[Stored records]

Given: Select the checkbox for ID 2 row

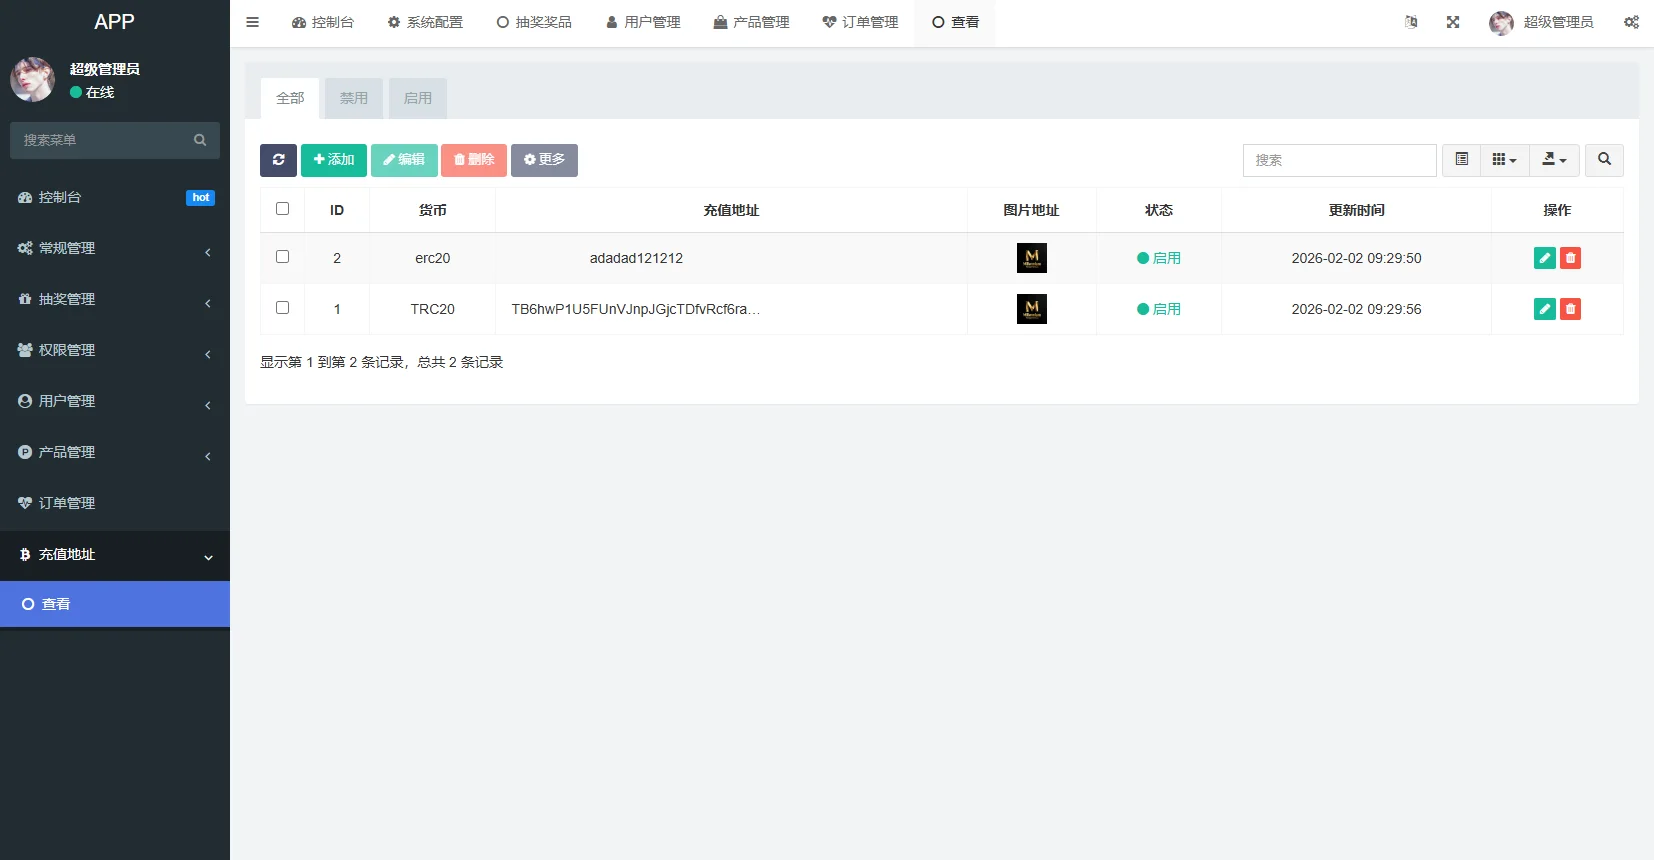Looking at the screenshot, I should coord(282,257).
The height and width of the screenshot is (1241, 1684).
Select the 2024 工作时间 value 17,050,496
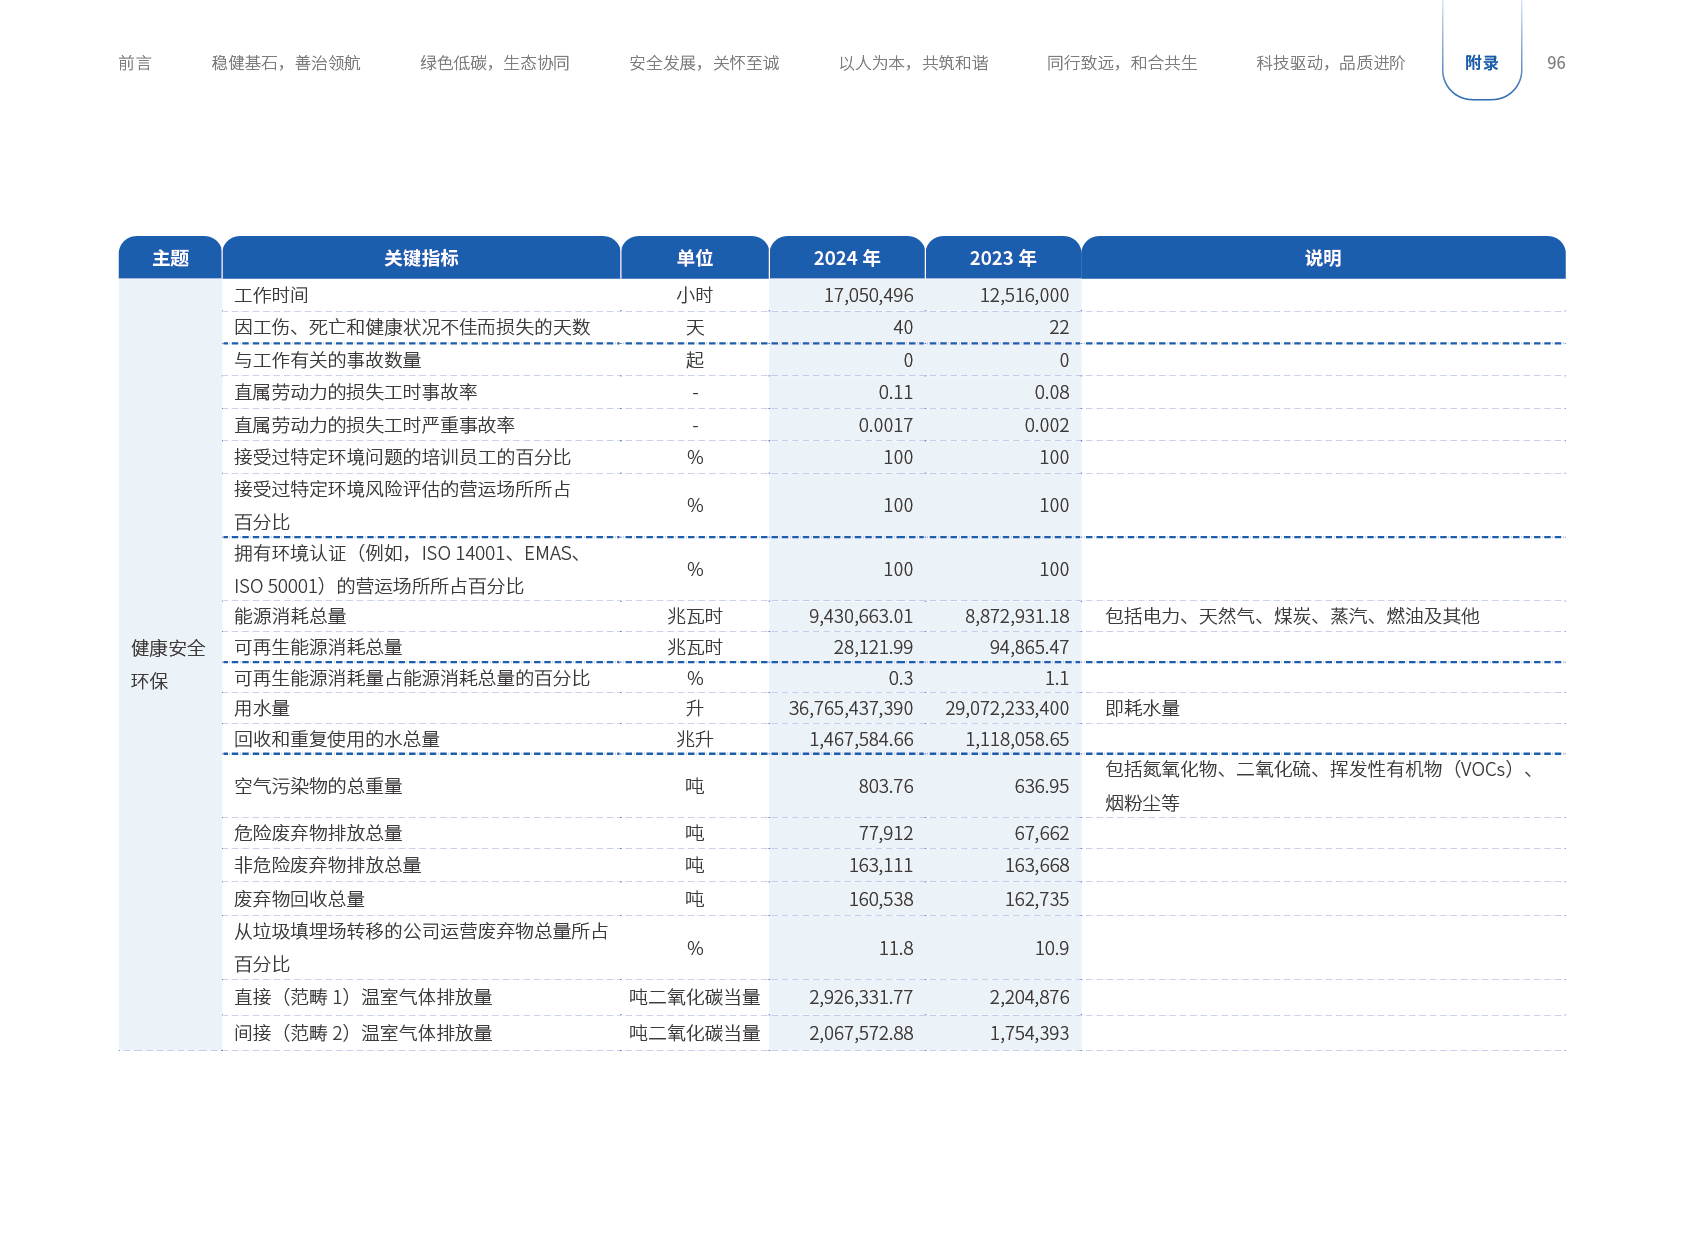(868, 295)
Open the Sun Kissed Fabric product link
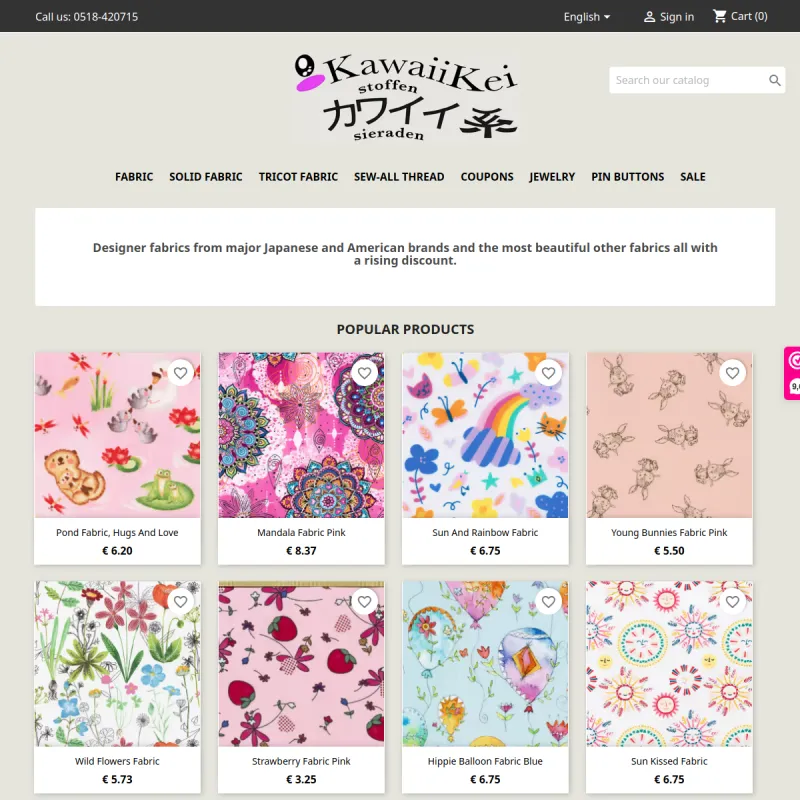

## Task details
Exactly the lines from the one with "Select the 2024 工作时间 value 17,050,496" through the end of the entries above must be written out, and no pictures may be included.

## Reply
Select the 2024 工作时间 value 17,050,496
(868, 295)
Open the Sun Kissed Fabric product link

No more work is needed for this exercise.